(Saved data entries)
┄┄┄┄┄┄┄┄┄┄

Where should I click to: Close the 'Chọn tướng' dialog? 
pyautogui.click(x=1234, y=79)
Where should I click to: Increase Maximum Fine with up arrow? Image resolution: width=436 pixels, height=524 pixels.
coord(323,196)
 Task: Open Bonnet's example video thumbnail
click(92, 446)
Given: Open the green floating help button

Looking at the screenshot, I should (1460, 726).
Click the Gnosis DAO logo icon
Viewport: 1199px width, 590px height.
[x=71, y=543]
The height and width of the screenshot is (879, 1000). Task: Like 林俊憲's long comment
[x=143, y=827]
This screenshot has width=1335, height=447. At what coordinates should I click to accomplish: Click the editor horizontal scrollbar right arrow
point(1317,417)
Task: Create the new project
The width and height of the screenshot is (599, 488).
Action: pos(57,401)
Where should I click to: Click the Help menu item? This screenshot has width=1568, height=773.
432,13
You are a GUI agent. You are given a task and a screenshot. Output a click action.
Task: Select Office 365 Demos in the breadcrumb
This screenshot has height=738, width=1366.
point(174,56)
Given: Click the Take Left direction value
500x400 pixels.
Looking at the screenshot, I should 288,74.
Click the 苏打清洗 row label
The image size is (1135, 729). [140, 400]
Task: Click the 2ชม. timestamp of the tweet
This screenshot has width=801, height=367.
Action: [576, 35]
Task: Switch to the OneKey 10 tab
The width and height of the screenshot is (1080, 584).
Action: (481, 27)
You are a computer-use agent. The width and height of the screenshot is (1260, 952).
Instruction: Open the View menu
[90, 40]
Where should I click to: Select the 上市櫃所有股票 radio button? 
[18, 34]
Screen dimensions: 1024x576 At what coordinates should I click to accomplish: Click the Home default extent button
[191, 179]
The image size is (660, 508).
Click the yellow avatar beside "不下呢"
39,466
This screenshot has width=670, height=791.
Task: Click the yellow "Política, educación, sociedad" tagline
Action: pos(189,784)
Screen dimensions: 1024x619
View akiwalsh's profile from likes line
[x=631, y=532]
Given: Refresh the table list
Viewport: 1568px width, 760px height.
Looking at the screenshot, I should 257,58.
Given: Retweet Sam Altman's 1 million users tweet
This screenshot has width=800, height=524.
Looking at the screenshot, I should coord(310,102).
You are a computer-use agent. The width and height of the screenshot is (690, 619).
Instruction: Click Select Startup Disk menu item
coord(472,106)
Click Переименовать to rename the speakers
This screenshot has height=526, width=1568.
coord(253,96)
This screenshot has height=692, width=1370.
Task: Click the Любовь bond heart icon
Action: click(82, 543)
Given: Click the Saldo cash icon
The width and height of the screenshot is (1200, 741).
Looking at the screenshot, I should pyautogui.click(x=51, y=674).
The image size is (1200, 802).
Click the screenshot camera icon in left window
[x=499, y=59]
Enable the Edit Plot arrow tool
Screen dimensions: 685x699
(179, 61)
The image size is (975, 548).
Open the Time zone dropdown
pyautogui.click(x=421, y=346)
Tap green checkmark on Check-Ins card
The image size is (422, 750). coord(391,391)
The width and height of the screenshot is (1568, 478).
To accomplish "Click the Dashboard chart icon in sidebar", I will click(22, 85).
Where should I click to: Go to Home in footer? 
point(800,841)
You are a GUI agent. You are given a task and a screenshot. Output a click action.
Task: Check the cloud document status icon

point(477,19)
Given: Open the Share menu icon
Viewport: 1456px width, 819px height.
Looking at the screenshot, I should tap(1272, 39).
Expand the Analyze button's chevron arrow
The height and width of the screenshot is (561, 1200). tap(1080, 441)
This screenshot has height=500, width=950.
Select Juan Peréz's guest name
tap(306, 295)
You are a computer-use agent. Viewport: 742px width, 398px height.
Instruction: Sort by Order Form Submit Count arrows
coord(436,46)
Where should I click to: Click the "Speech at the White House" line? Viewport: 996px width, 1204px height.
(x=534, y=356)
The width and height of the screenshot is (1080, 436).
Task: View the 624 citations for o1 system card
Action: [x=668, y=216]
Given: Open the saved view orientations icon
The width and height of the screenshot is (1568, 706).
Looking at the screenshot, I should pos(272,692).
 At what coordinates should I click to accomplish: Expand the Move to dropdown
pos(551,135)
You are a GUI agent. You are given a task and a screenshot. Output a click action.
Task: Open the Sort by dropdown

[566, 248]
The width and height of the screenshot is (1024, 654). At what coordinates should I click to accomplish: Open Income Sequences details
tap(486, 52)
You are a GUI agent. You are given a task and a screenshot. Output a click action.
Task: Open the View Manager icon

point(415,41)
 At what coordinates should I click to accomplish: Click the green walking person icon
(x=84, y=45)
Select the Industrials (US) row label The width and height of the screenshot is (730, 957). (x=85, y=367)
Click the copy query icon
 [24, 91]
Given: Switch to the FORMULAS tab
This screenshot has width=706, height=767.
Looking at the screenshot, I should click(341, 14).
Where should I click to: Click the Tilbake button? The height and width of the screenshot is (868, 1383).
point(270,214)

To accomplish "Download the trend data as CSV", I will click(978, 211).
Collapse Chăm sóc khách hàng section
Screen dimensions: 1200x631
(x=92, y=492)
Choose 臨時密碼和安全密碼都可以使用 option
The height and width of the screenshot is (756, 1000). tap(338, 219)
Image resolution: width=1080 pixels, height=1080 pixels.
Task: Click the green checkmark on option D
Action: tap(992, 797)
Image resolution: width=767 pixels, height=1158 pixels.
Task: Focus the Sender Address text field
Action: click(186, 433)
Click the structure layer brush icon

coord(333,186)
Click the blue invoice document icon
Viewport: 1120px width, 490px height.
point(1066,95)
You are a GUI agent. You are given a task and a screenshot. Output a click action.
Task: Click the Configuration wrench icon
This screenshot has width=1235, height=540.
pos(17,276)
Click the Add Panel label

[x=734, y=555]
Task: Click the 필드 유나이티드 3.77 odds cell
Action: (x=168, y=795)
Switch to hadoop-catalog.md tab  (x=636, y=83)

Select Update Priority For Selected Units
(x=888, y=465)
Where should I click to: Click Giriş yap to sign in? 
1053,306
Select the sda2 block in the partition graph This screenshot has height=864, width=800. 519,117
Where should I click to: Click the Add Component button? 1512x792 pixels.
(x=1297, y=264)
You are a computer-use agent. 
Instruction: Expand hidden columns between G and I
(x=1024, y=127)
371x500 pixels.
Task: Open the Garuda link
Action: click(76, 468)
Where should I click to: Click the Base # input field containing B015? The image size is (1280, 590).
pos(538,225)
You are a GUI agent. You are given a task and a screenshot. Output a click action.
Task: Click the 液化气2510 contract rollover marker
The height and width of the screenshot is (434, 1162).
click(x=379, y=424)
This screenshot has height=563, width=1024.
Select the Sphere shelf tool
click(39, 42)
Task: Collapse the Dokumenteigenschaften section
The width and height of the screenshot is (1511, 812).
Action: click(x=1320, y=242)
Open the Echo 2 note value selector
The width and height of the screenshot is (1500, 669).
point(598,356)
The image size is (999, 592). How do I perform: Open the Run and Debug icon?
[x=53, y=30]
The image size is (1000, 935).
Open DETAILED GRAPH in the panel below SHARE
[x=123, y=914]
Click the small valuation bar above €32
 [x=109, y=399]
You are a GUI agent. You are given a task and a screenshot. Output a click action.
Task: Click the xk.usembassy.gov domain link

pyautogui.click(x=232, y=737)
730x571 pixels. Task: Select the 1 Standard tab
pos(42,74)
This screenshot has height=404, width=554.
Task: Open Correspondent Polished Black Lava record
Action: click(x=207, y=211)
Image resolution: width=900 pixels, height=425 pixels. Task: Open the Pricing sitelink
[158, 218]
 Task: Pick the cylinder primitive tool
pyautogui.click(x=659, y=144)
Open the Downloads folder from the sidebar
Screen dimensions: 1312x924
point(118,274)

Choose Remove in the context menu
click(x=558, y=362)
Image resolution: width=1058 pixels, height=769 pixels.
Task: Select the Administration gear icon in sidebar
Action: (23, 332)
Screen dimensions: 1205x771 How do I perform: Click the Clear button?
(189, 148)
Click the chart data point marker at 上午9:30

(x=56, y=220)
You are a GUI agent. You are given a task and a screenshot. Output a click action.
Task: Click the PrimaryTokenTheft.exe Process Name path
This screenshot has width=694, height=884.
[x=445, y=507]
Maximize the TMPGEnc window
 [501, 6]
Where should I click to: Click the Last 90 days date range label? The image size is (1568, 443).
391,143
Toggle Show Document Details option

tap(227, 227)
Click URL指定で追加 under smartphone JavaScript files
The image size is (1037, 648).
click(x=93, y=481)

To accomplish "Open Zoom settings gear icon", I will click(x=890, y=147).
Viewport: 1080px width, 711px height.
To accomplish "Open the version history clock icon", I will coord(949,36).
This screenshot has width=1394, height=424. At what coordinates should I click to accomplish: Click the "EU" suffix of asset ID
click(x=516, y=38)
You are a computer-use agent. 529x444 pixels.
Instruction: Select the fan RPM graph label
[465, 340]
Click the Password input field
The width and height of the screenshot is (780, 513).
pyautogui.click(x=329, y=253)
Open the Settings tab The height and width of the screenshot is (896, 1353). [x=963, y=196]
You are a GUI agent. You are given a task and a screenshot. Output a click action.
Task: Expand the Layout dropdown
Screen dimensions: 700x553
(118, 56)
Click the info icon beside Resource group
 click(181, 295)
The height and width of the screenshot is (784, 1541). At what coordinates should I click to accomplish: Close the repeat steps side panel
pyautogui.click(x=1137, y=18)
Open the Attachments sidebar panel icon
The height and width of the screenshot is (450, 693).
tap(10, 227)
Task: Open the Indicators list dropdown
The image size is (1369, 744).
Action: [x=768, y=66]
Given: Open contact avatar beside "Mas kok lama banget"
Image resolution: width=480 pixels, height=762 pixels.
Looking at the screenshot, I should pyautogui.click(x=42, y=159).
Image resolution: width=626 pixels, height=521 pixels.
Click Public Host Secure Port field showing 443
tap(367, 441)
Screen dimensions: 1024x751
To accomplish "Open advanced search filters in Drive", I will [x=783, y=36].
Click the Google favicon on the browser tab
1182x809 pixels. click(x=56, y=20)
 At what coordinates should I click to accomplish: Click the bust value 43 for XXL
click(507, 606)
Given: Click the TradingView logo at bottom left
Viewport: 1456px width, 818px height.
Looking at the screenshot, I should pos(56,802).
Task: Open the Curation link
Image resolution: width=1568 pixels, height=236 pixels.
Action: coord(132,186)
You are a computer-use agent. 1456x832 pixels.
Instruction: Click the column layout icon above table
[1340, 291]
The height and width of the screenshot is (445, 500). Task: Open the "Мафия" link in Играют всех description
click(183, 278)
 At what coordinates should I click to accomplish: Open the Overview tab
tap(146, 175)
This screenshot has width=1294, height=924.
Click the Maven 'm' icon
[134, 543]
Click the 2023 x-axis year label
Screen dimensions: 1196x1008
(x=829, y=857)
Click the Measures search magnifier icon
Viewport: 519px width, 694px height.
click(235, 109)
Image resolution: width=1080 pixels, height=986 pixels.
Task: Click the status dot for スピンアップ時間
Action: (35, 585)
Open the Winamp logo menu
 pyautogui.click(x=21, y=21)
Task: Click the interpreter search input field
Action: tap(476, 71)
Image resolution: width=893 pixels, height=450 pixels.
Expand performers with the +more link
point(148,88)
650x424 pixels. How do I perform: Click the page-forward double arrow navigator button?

┄┄┄┄┄┄┄┄┄┄

WORK TASK: If a line of the data includes the word "computer", it counts; give how many lines do, as a bare number.

RESULT: 6